Por Miguel Ángel Medina
viernes 21 de septiembre de 2007, 00:00h
El paseo de Recoletos y los enlaces de la M-40 con la A-4 y la M-23 son los puntos más ruidosos de Madrid, según se refleja en el mapa acústico que presentó este viernes el Ayuntamiento de Madrid. Este estudio actualiza el realizado en 2002, cuando se constató que los lugares donde el tráfico producía más molestias sonoras eran María Molina, Plaza de Castilla, Manuel Becerra y Legazpi.
"Este mapa tiene como objetivo mejorar las condiciones de vida de los ciudadanos", explicó este viernes el alcalde de Madrid, Alberto Ruiz-Gallardón, que visitó las instalaciones del Centro Municipal de Acústica acompañado de la concejala de Medio Ambiente, Ana Botella.

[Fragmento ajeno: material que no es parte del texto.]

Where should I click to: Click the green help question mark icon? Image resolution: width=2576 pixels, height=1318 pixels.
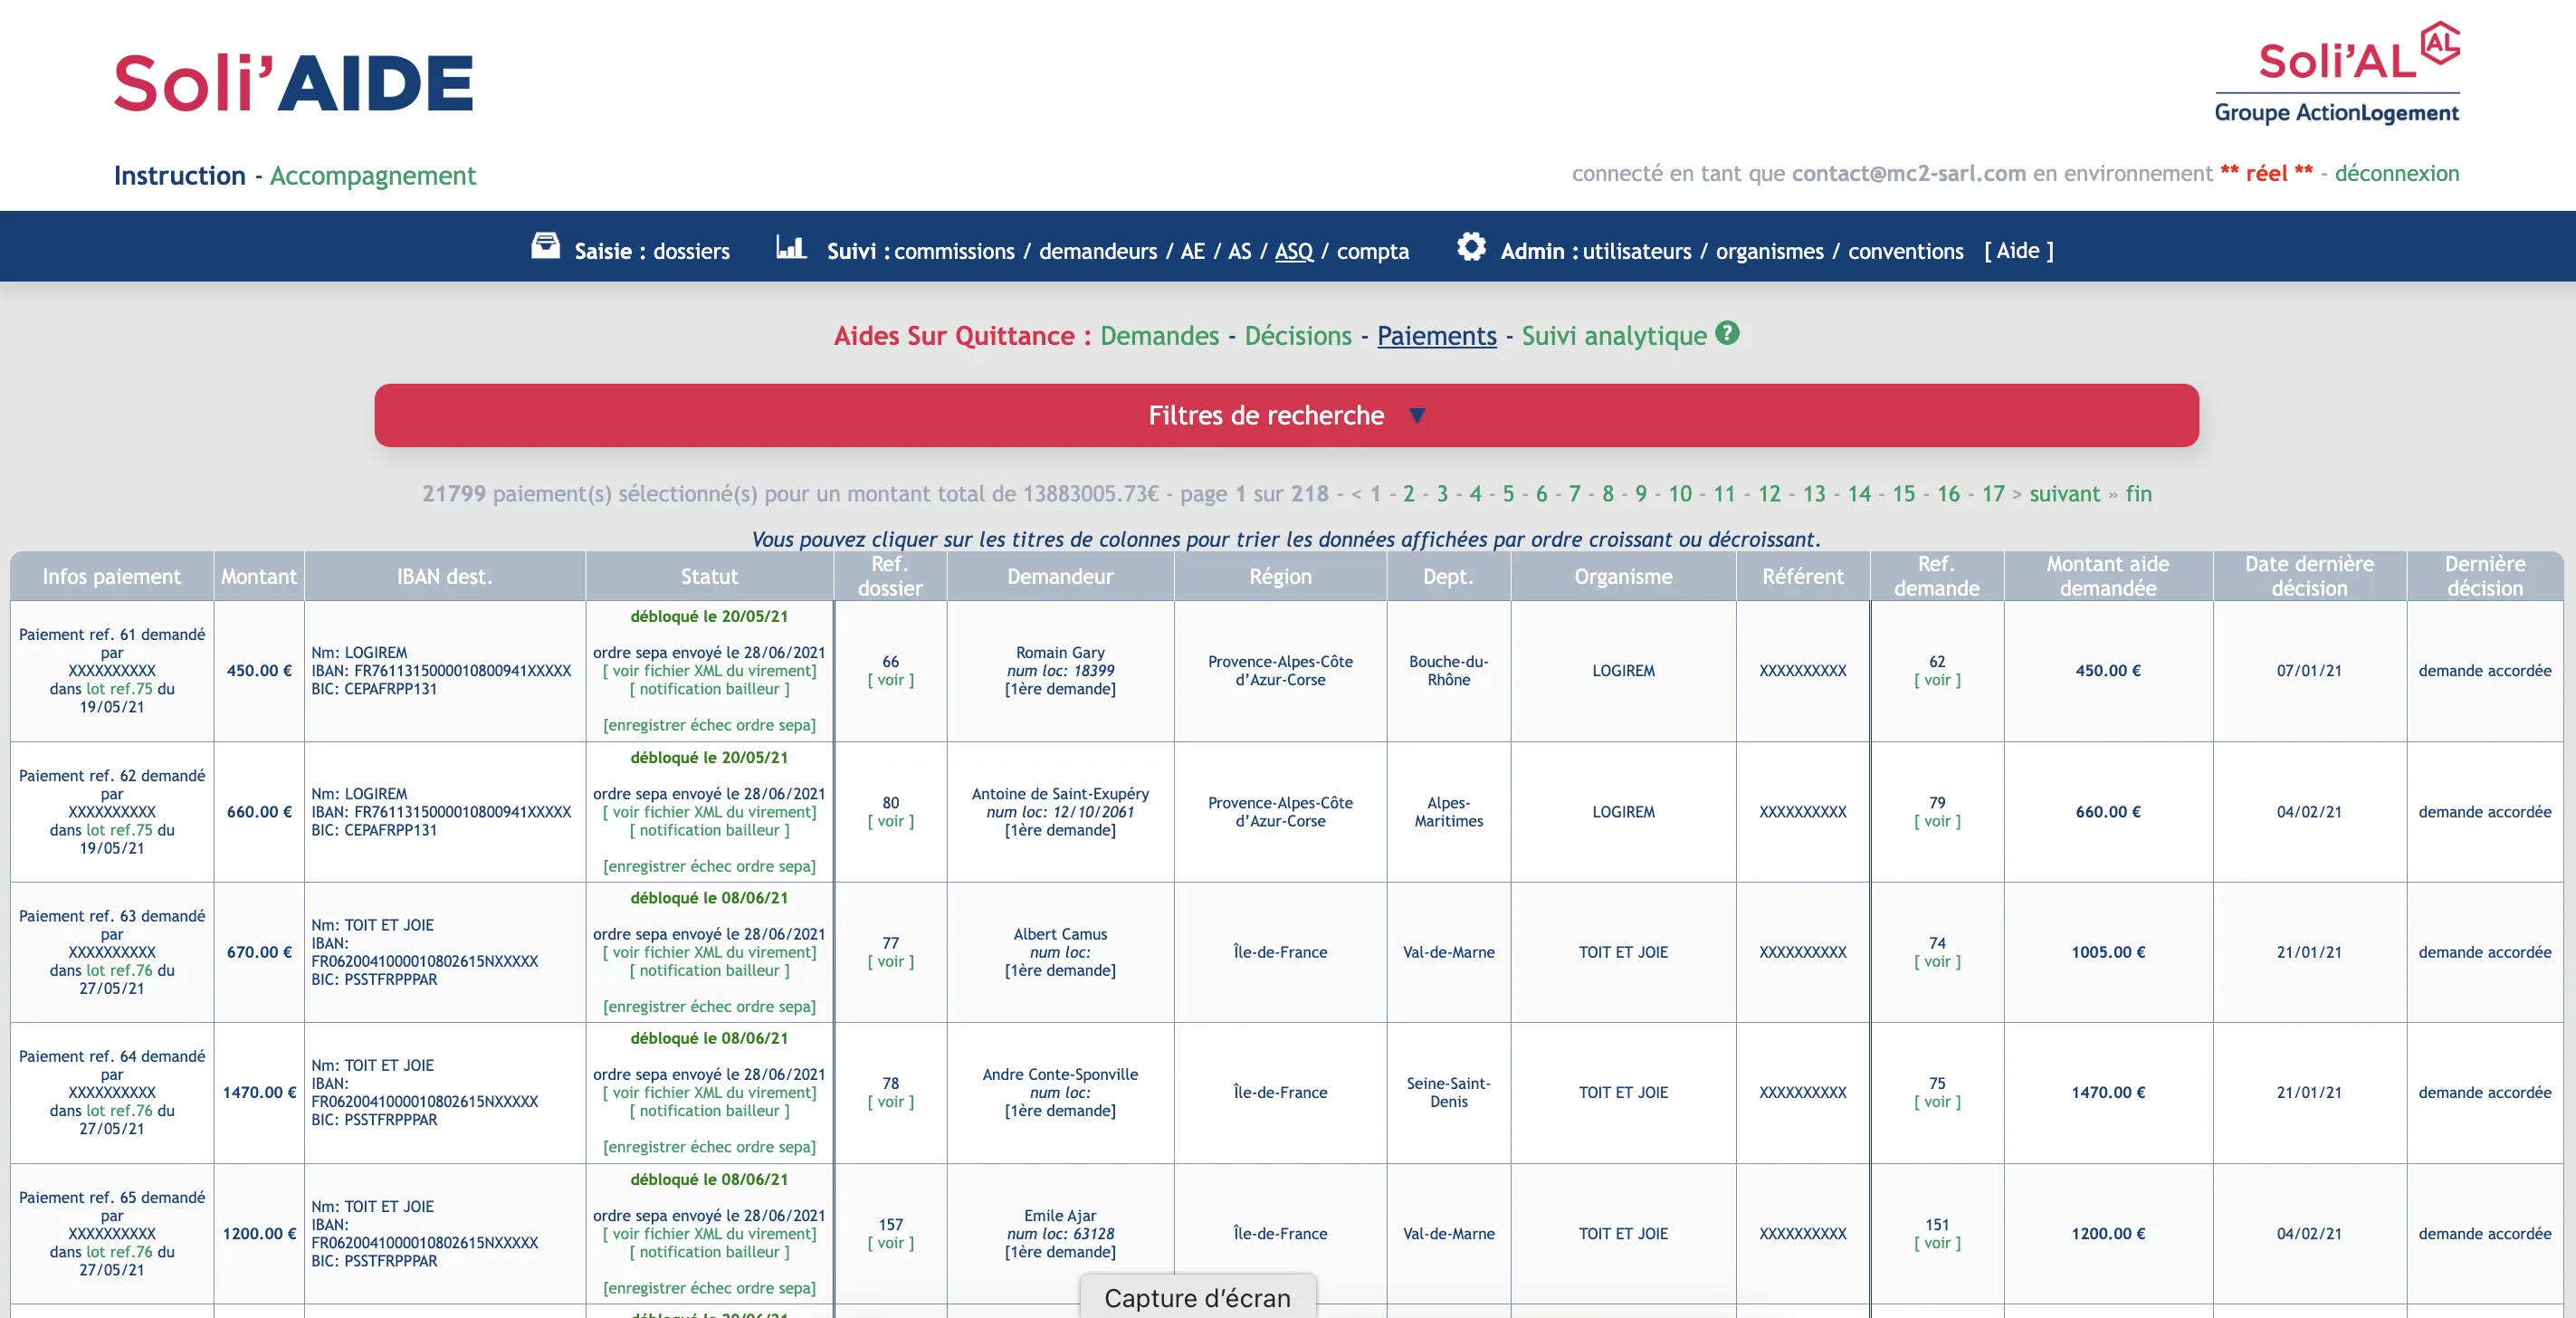(x=1727, y=333)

El regidor señaló que, según estos datos, "Madrid no es una ciudad muy ruidosa", sino que está al nivel de otras grandes ciudades europeas.

Pinche sobre el mapa para verlo ampliado Esta cartografía del ruido de la capital, que será sometido a un periodo de información pública de un mes, muestra que los "puntos negros" son el paseo de Recoletos y los enlaces de la M-40 con la A-4 (autovía de Andalucía) y la M-23 (prolongación de O'Donell). En el pasado mapa del ruido, presentado en 2002, los lugares más ruidosos eran María Molina, Plaza de Castilla, Manuel Becerra, Legazpi, Puerta de Alcalá y Gran Vía.

El tercer mapa del ruido de la ciudad -tras los presentados en 1986 y 2002- se ha elaborado durante dos años y recoge los datos captados en 1.834 puntos de medida. Además,  diferencia entre el mapa acústico de día -de 7 a 23 horas- y el nocturno -de 23 a 7 horas. Asimismo, Gallardón recordó que la medición no contempla todavía las mejoras acústicas producidas por el soterramiento de la M-30.

Zonas silenciosas, zonas ruidosas
Este instrumento se completará con una delimitación de zonas de la ciudad en cinco tipos, de "silenciosa" a "especialmente ruidosa". Así, por ejemplo, los equipamientos sanitarios serán "áreas de silencio", mientras los educativos deberán ser "levemente ruidosas". El máximo nivel será para carreteras y aeropuertos, denominadas "áreas especialmente ruidosas".

El alcalde explicó que se van a crear planes de acción para que, cuando una zona supere los niveles de ruido que le corresponden, se declarará "zona de protección acústica especial" y el Ayuntamiento actuará para reducir el impacto acústico. Así, por ejemplo, si en el entorno de un hospital se comprueba que hay más ruido del que debería, el Consistorio podría reducir el tráfico, sustituir el firme por pavimento aislante o instalar pantallas anti-ruido.